At what point does it become more efficient to ride the bicycle, if at all, than to walk.


I think the calculation will give you cycling pretty quickly as you can cover a lot more territory on a bike.

Quote:

If you speed up to walking a mile in 13 minutes or less, you will be burning more calories per mile. But for most beginning walkers, it is best to increase the distance before working on speed. A simple rule of thumb is 100 calories per mile for a 180 pound person.


http://nj2ny50.org/calorie-estimator-how-many-calories-do-you-burn-walking


Quote:
How many calories do you burn riding a bike for 1 mile?
Light Cycling. Bicycling 10 to 11.9 mph is regarded as a “light effort” by the Wisconsin Department of Health. When you bicycle 10 to 11.9 mph, you burn about 47 calories per mile if you weigh 190 pounds, about 38 calories per mile if you're 155 pounds and about 32 calories per mile if you're 130 pounds.

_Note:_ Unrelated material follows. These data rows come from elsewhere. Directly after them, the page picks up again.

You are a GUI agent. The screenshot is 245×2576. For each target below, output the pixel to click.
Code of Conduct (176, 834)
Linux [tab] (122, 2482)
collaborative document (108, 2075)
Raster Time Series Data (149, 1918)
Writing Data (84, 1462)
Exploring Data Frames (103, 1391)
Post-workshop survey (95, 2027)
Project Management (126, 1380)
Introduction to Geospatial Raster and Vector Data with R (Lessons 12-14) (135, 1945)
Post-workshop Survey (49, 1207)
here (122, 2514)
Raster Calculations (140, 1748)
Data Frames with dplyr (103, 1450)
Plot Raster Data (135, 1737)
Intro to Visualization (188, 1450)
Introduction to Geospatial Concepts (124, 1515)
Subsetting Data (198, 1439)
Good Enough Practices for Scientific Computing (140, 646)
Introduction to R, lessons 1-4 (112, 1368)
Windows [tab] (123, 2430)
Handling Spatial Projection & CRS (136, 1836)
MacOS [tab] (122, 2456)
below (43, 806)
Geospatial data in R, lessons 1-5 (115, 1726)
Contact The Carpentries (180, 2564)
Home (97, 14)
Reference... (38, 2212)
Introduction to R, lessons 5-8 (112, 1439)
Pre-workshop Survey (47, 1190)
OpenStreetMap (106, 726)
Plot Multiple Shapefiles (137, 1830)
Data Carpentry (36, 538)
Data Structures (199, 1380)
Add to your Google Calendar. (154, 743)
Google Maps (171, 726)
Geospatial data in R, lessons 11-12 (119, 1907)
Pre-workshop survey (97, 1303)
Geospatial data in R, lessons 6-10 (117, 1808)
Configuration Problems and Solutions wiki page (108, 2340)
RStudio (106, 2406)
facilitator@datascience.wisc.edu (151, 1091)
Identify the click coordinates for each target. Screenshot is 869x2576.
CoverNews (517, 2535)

https://www.livestrong.com/article/135430-calories-burned-biking-one-mile/
ehBeth
 
  1  
Reply Fri 16 Feb, 2018 12:23 pm
@ehBeth,
using 10 mph on a bike and the bike using 1/2 the energy of walking

...

you'll hit the sweet spot at about 3 -4 minutes

sooner if you've got a better bike

___


granted I'm using gemini math (rounding rounding rounding) but you can calculate more precise numbers fairly easily if that's your jam
coluber2001
 
  1  
Reply Fri 16 Feb, 2018 12:28 pm
@ehBeth,
So if your bike weighs 200 lb it's still much easier to ride a bicycle for a mile than it is to walk, right? How about if bicycle weighs 100 lb? Nobody seems to take the weight of the bicycle into account. Also I don't understand why the speed should make any difference. If you walk or ride a bicycle at twice the speed you get there at half the time. If you talking about riding a bicycle or walking per hour, then the speed would be important. If you're moving a certain distance you're moving that same weight the same distance. So what does it matter how fast you go?
ehBeth
 
  1  
Reply Fri 16 Feb, 2018 12:32 pm
@coluber2001,
yeah they do - there are websites where serious biking folks talk about the weight issue - and compare and contrast differences on ounces of bike weight

the bike is going to have to be so heavy that you almost can't use before it's less efficient than walking
0 Replies
 
tsarstepan
 
  1  
Reply Fri 16 Feb, 2018 12:52 pm
@coluber2001,
What freaking bike weighs 200 pounds?! Even if it did? You still have leverage that comes with the chain (and multiple gears if you don't have a fixie or crappy fixed-gear bike).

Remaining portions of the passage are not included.